[Selection start]
COMMISSIONER OF INCOME-TAX, CENTRAL ZONE `A', KARACHI VS MESSRS SHAHSONS FISHERIES LTD.-
1991 P T D 905
[Karachi High Court]
Before Mamoon Kazi and Salahuddin Mirza, JJ
COMMISSIONER OF INCOME-TAX, CENTRAL ZONE `A', KARACHI
Versus
Messrs SHAHSONS FISHERIES LTD.-
I.T.Cs. Nos.13 and 14 of 1978, decided on 11/03/1991.
Income-tax Act (XI of 1922)--
----S. 18-A(6) [(as amended by Finance Act (L of 1973)]---Object and effect of amendment---Amendment remedial and curative in nature---Amending provision has to be given retrospective operation for extending benefit to the affected parties in pending cases, to give effect to the intent of the legislature.
The effect of the amendment in section 18-A(6) of Income-tax Act, 1922 was that additional amount at the rate of 2 per cent per mensem upon the shortfall was payable for the period from 1st day of April in year in which the tax was paid upto the date of the regular assessment by an assessee whose case came within the mischief of section 18-A of the Income Tax Act, 1922. However, the said amendment introduced through the Finance Act, 1973 restricted the period to a maximum of 15 months for which the aforesaid additional amount at 2 per cent per mensem was payable.
The amending provision had been inserted in subsection (6) of section 18-A to remedy a wrong that was being done to the assessees, and the amending provision does not affect any vested right or create any new obligations, the amending provision is to be given restrospective operation for extending benefit to the affected parties in pending cases to give effect to the intent of the Legislature. A wrong was being done to assessees by providing for an indefinite period during which they were trade liable for payment of additional tax at the rate of 2 per cent per mensem and this wrong was sought to be remedied by the remedial and curative amendment brought about by the Finance Act, 1973. If the intention of the Legislature had been that this remedy should be available only in respect of assessments for the year 1973-74 and subsequent years, the Legislature would have used appropriate words to express such intention. No such appropriate words are mentioned in the amending provision. There is no reason why the remedial provision of the amending law should not be applied to pending proceedings. In fact, this appears to be the intent of Legislature.
Commissioner of Income Tax v. Olympia 1987 PTD 739 fol.
Sheikh Haider for Applicant.
Athar and Wadood for Respondent.
Date of hearing: 11th March, 1991.
[Selection end]
**What is asked:**
1. In the income-tax case summary, what is the longest period for which the 2 percent monthly additional amount can be charged after the Finance Act, 1973 amendment?
2. Name every person mentioned in the income-tax case summary.
3. Extend the income-tax case summary, starting after its last line, "Date of hearing: 11th March, 1991."
[Records supplied start]
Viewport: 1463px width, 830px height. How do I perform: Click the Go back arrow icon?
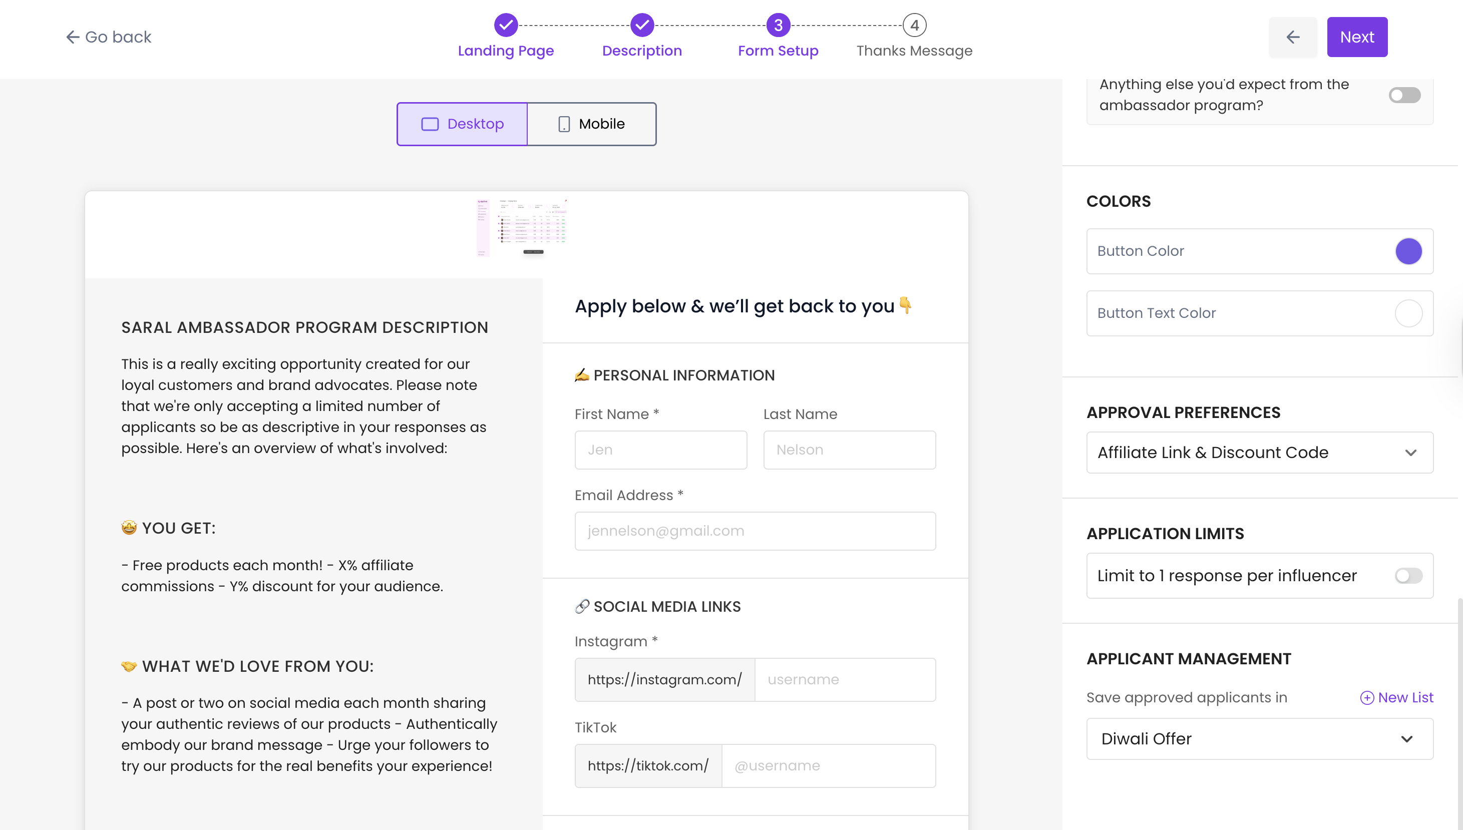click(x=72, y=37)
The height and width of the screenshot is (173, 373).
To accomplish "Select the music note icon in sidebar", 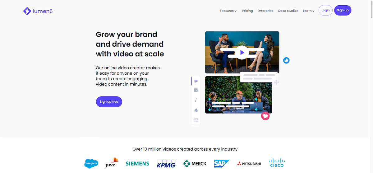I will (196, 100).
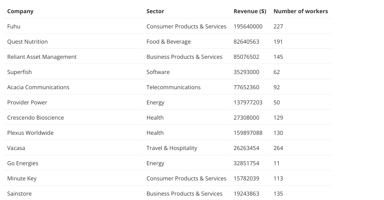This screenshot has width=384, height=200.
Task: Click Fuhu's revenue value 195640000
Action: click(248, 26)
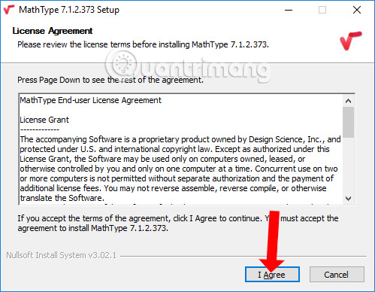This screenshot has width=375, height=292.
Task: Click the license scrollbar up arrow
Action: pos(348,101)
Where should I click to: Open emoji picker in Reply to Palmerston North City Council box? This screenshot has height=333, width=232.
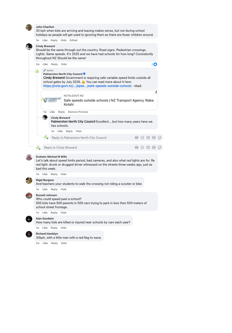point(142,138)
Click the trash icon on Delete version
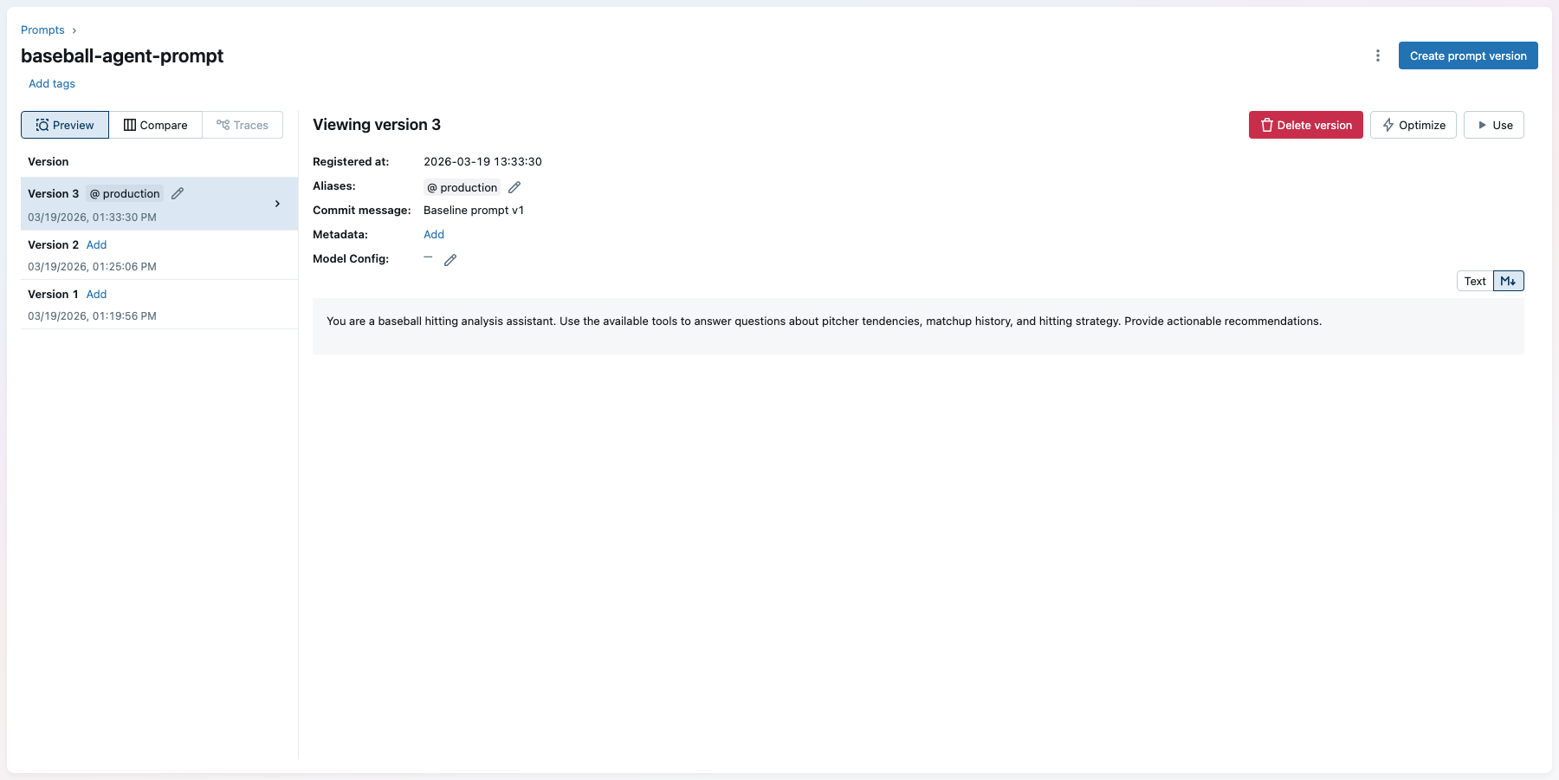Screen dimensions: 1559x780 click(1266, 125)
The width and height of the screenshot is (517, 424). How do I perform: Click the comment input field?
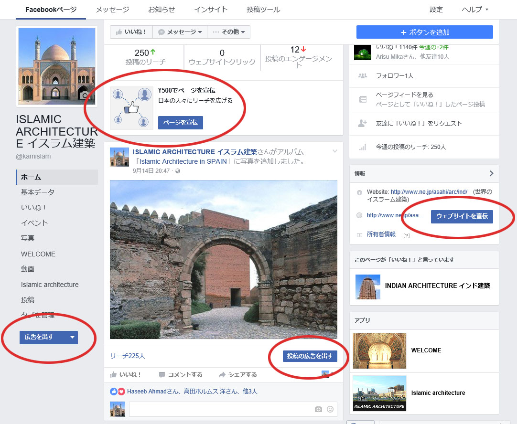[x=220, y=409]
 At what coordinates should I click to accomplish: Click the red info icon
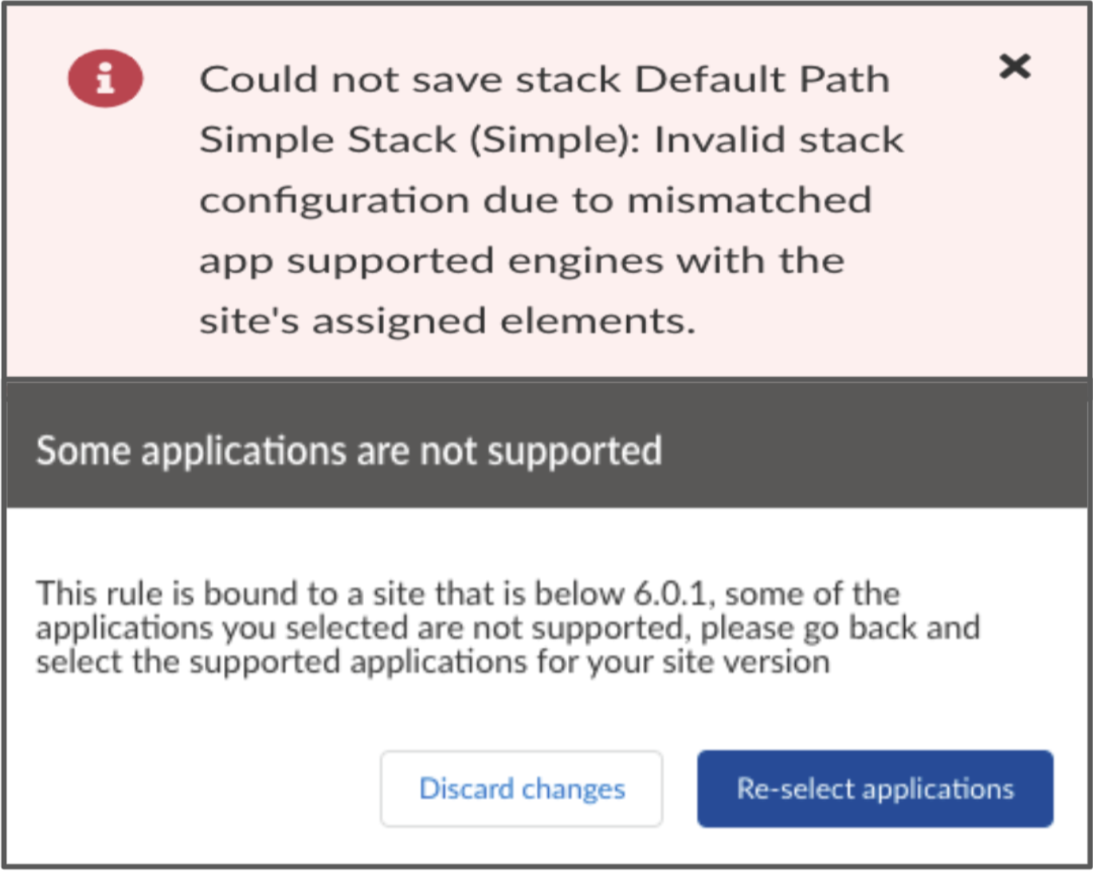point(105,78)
[Records supplied end]
[Records supplied start]
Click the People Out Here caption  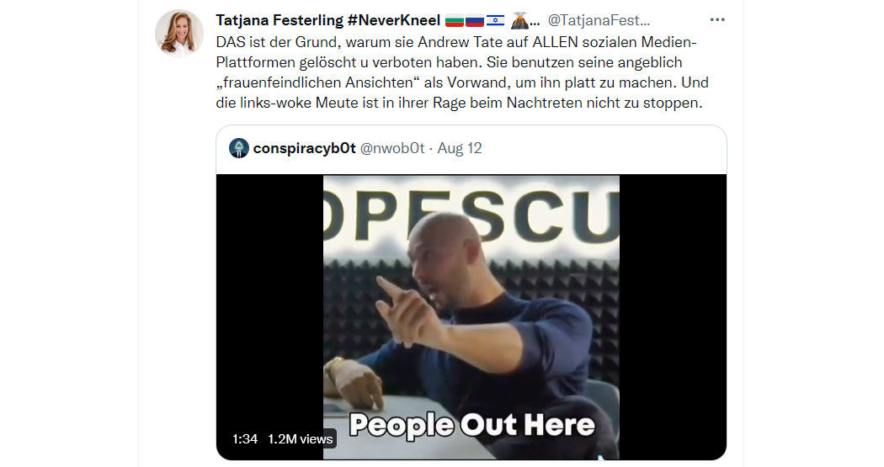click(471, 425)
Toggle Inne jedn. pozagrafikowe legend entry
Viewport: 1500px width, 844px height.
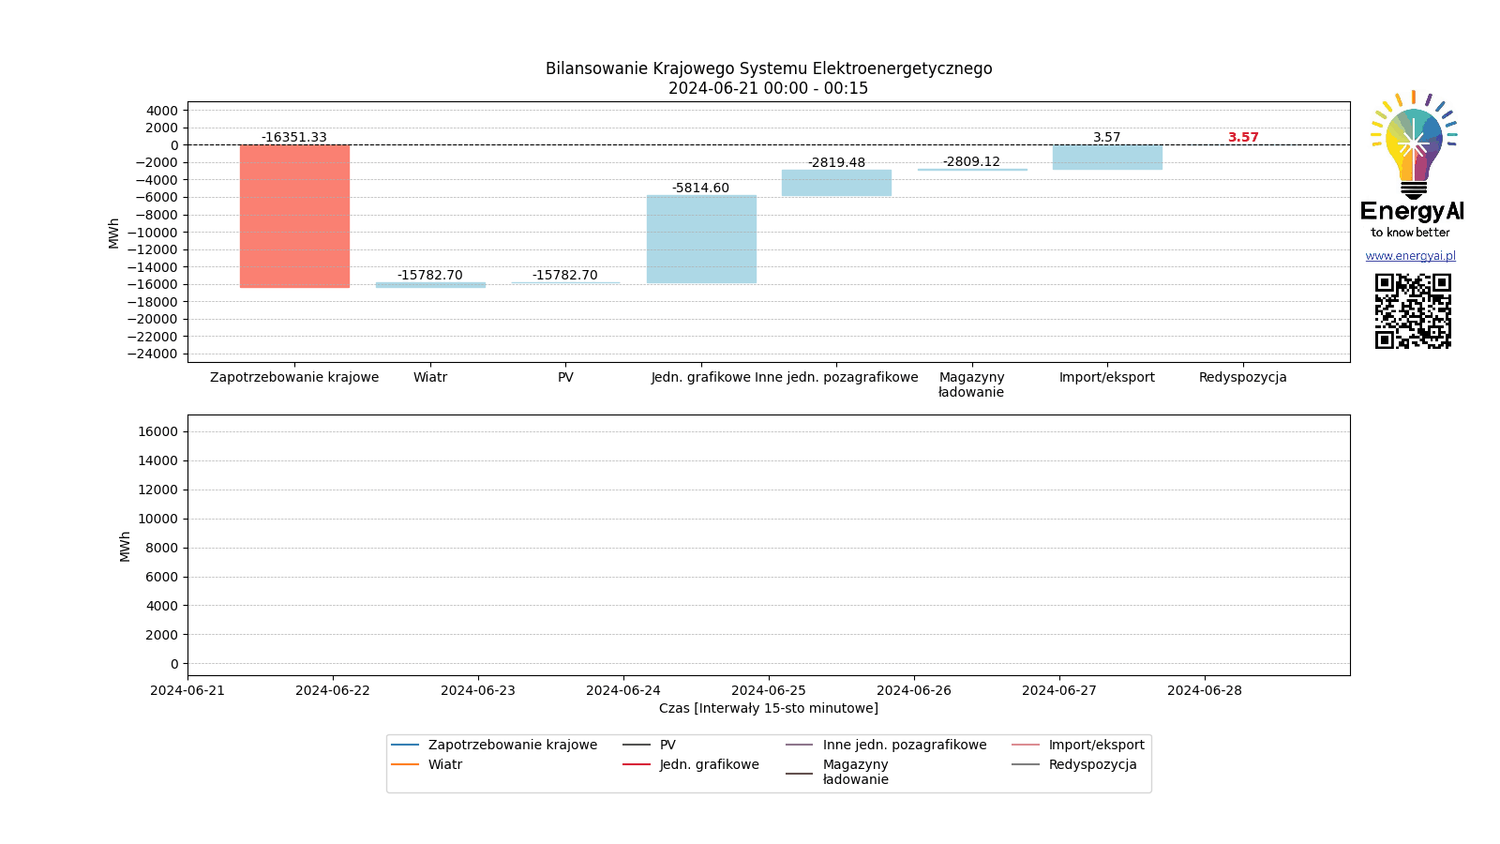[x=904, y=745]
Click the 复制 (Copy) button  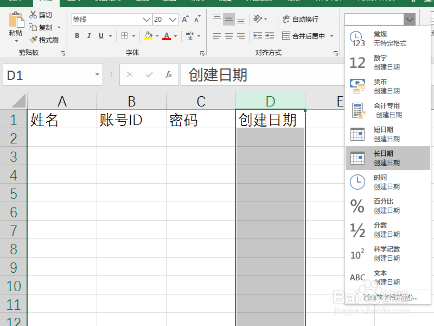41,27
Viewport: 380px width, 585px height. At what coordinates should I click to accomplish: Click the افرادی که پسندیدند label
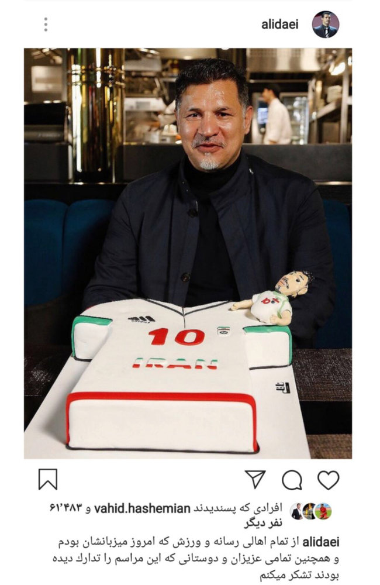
[Records supplied end]
**Answers to the tasks:**
1. 15 months.

2. Mamoon Kazi, Salahuddin Mirza, Sheikh Haider, Athar, Wadood

3.
JUDGMENT
MAMOON KAZI, J.---By this common judgment we propose to dispose of I.T.C. No.13/78 and I.T.C. No.14/78 as common question of law is involved therein.
2. The following question has been referred by the Commissioner Income Tax, Central Zone `A', Karachi for determination:--
"Whether, on the facts and in the circumstances of the case, the learned Income-tax Appellate Tribunal was justified in directing the Income Tax Officer to charge additional tax under section 18-A (6) only for 15 months holding that the amendment made by the Finance Act, 1973 in Section 18-A(6) has retrospective effect?"
3. Briefly stated the facts of I.T.C. No.13/78 are that the Income Taxi JV Officer, Companies Circle A-9 Karachi, assessed the respondent under section 23(3) of the Income Tax Act, 1922 vide assessment order dated 29-6-1974. The respondent/assessee appealed against the said order to the Appellate Assistant Commissioner, Range, Karachi which appeal was allowed vide his order dated 7-4-1975. However, from the order of the Appellate Assistant commissioner dated 7-4-1975 the Income Tax Officer C.C.X. filed an appeal before the Income Tax Appellate Tribunal, Karachi Bench, Karachi which was allowed vide the Tribunal's order dated 7-10-1976. Being aggrieved by the said order the Commissioner Income Tax filed a reference before the learned Tribunal under section 66(1) of the Income Tax Act, 1922. However, vide order dated 15-3-1978 the learned Tribunal rejected the reference application and declined to state the case on the ground that no question of law had arisen therefrom. Being aggrieved by the said order the Commissioner of Income Tax has now made the aforesaid reference. The facts of I.T.C. No.14/78, with exception of minor details, are also more or less the same.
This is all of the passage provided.